MATERIAL FOR THIS EXERCISE –
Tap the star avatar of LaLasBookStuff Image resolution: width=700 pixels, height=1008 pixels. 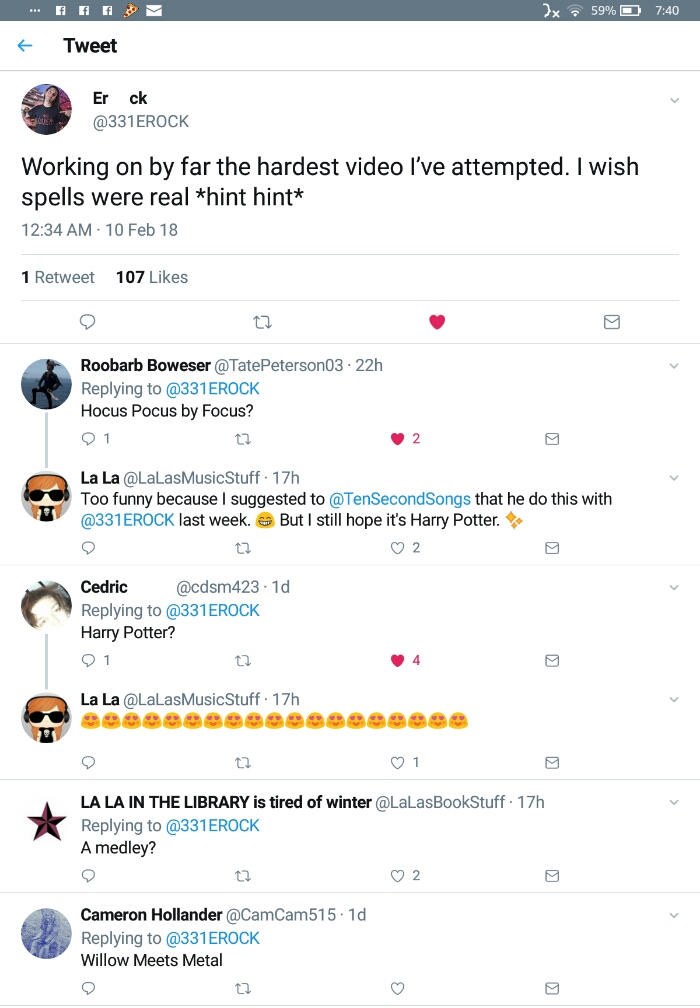[46, 822]
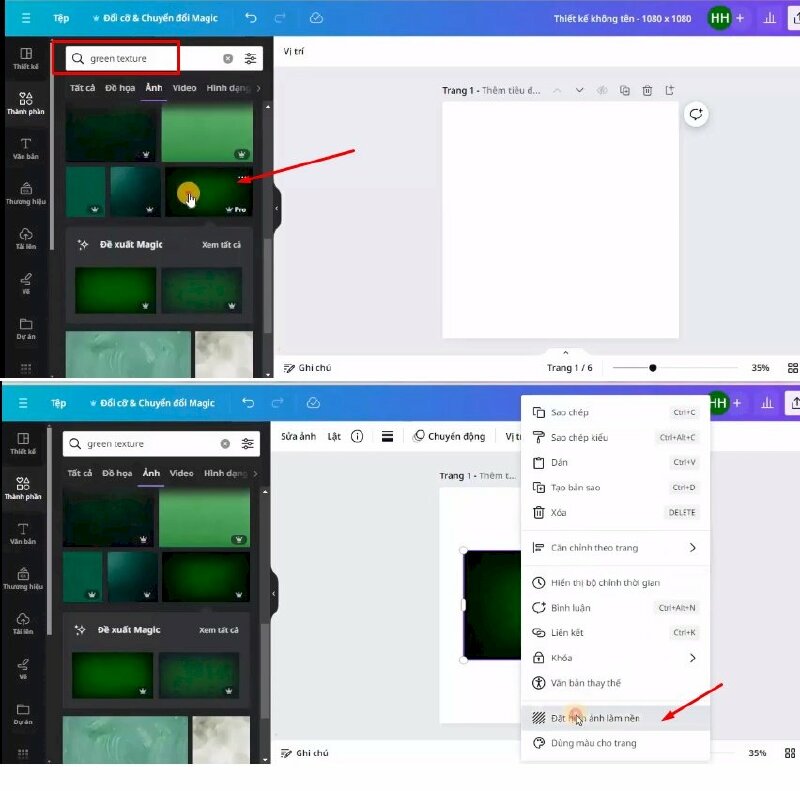Toggle Hiển thị bộ chỉnh thời gian
The image size is (800, 791).
click(x=605, y=583)
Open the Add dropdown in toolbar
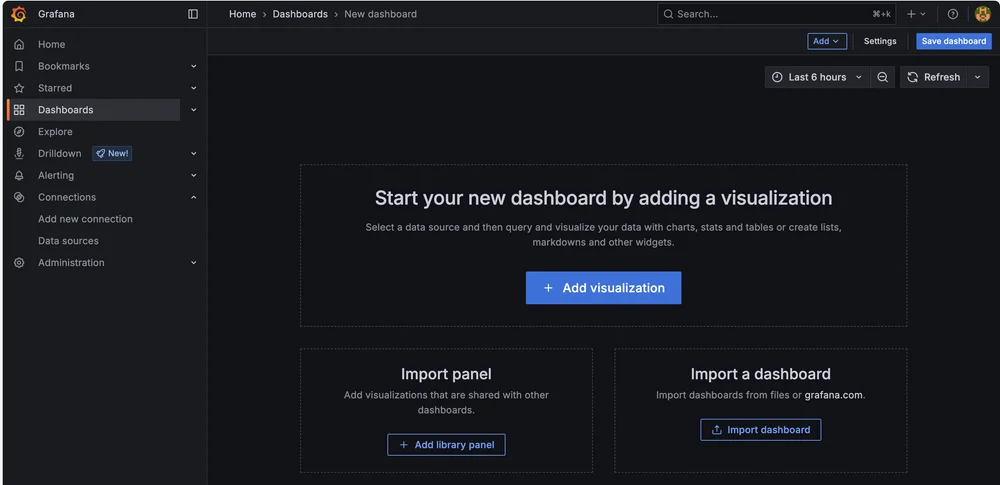This screenshot has height=485, width=1000. (827, 41)
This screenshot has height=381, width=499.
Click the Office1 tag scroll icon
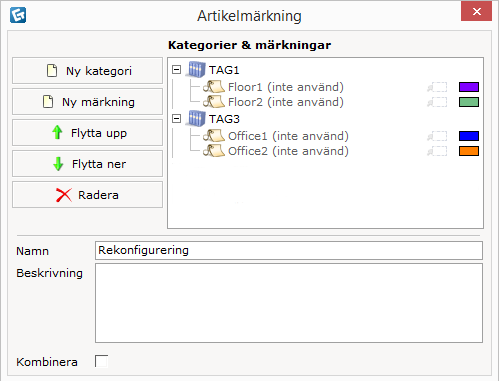pos(214,136)
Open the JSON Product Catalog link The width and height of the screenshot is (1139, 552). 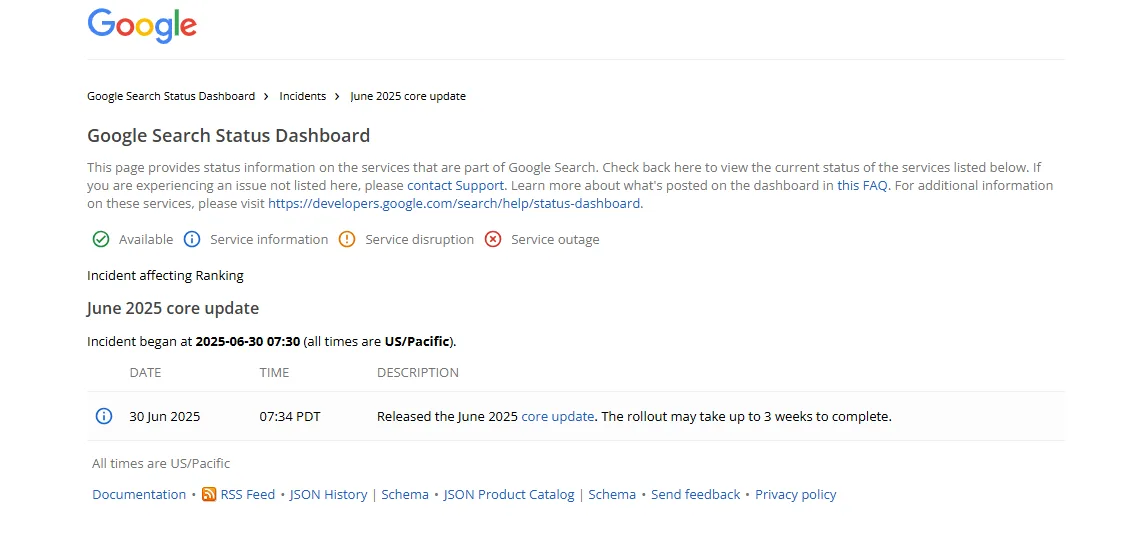tap(508, 494)
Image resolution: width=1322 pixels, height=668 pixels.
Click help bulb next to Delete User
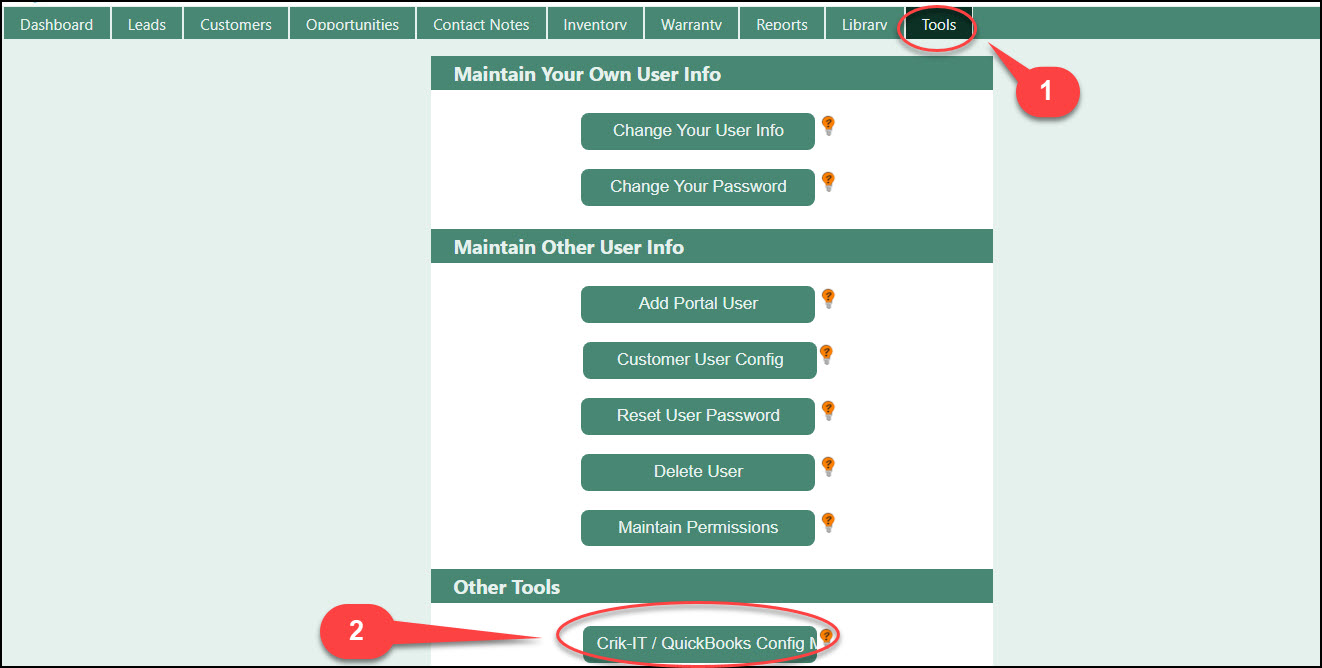coord(828,467)

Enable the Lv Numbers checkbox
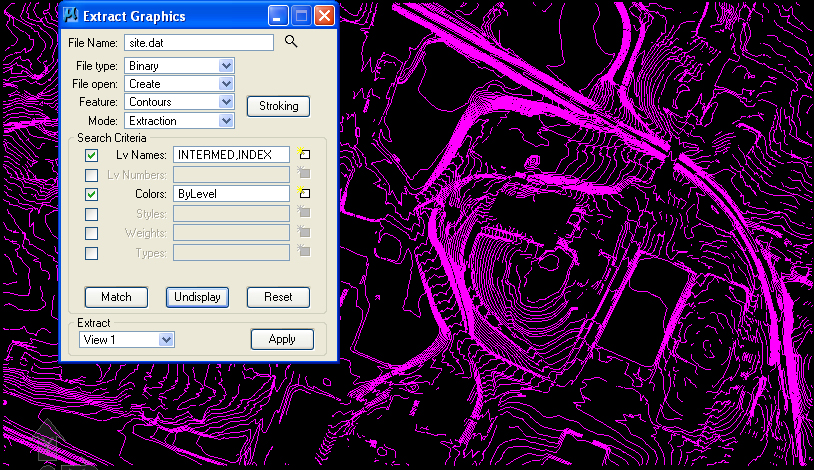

YOUR ASSIGNMENT –
Repeat the line that contains "Click help bulb next to Delete User" and each line after it, through the last line of the listing, exactly and alone; pictures stay out of the repeat.

PROBLEM SOLUTION –
Click help bulb next to Delete User
coord(828,467)

Enable the Lv Numbers checkbox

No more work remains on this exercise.